The Mitochondrial Antioxidants MitoE 2 and MitoQ 10 Increase Mitochondrial Ca 2+ Load upon Cell Stimulation by Inhibiting Ca 2+ Efflux from the Organelle

Mitochondrial reactive oxygen species (ROS) production is recognized as a major pathogenic event in a number of human diseases, and mitochondrial scavenging of ROS appears a promising therapeutic approach. Recently, two mitochondrial antioxidants have been developed; conjugating α‐tocopherol and the ubiquinol moiety of coenzyme Q to the lipophilic triphenylphosphonium cation (TPP+), denominated MitoE 2 and MitoQ 10 , respectively. We have investigated the effect of these compounds on mitochondrial Ca 2+ homeostasis, which controls processes as diverse as activation of mitochondrial dehydrogenases and pro‐apoptotic morphological changes of the organelle. We demonstrate that treatment of HeLa cells with both MitoE 2 and MitoQ 10 induces (albeit with different efficacy) a major enhancement of the increase in matrix Ca 2+ concentration triggered by cell stimulation with the inositol 1,4,5‐trisphosphate‐generating agonist histamine. The effect is a result of the inhibition of Ca 2+ efflux from the organelle and depends on the TPP+ moiety of these compounds.
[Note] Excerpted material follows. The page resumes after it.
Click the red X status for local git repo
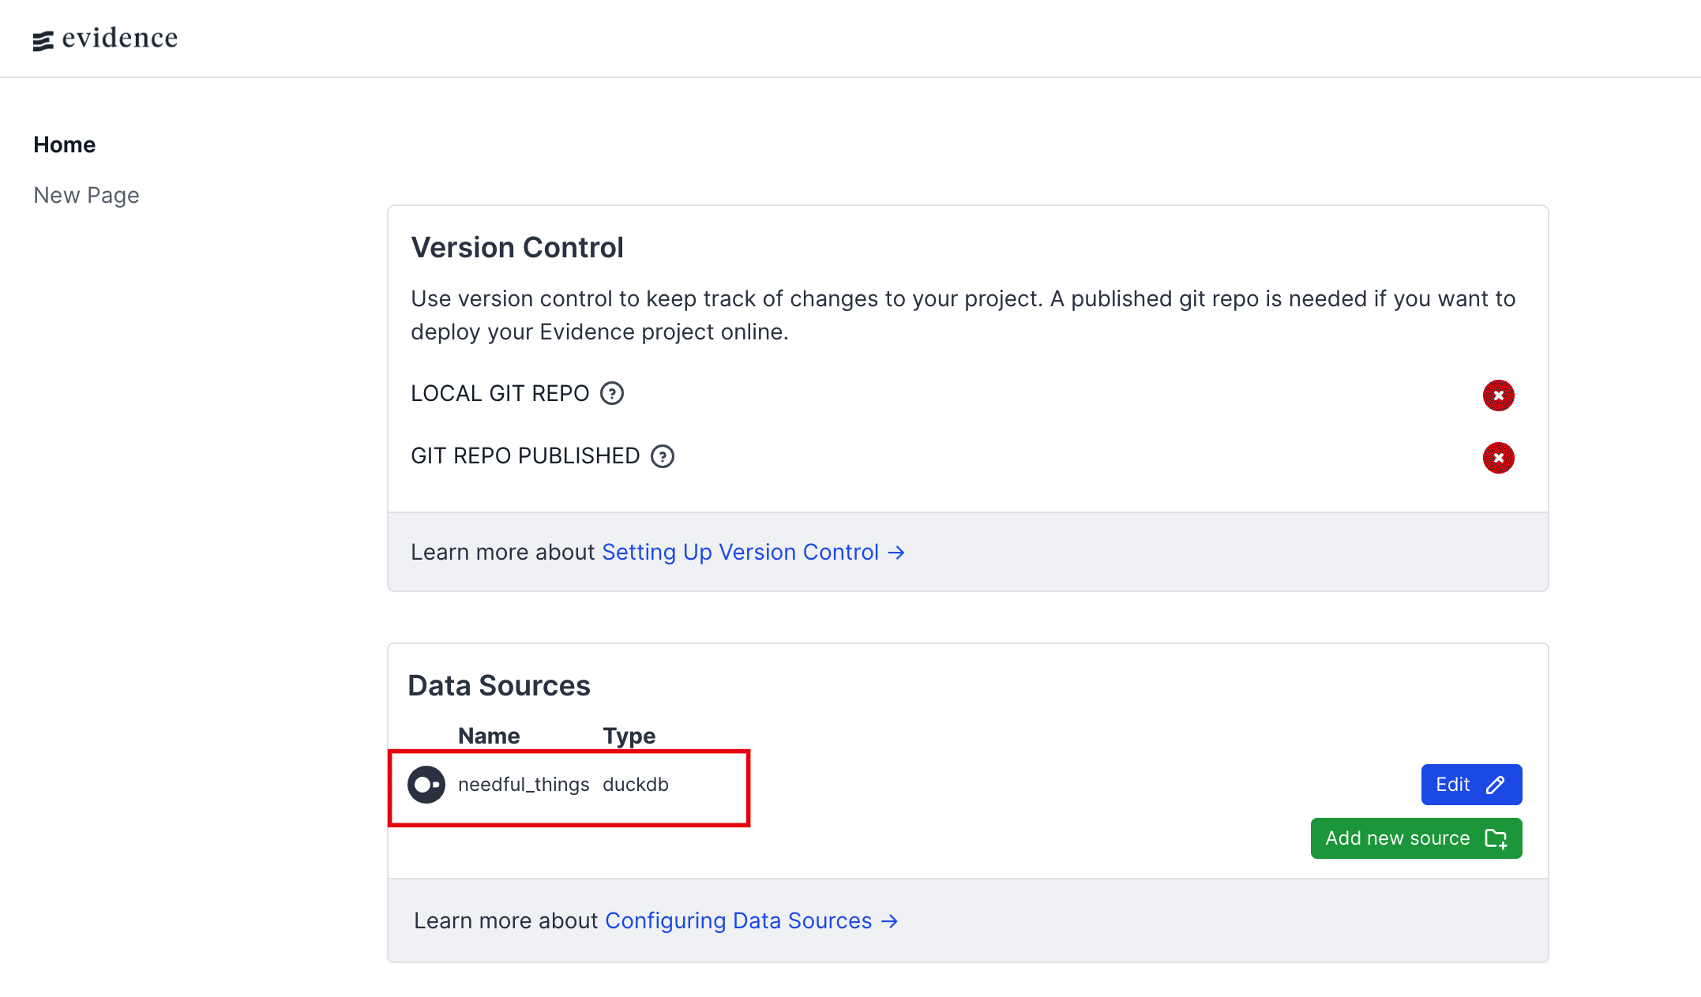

Overall, the data identify an effect independent of their antioxidant activity, that on the one hand may be useful in addressing disorders in which mitochondrial Ca 2+ handling is impaired (e.g., mitochondrial diseases) and on the other may favor mitochondrial Ca 2+ overload and thus increase cell sensitivity to apoptosis (thus possibly counteracting the benefits of the antioxidant activity).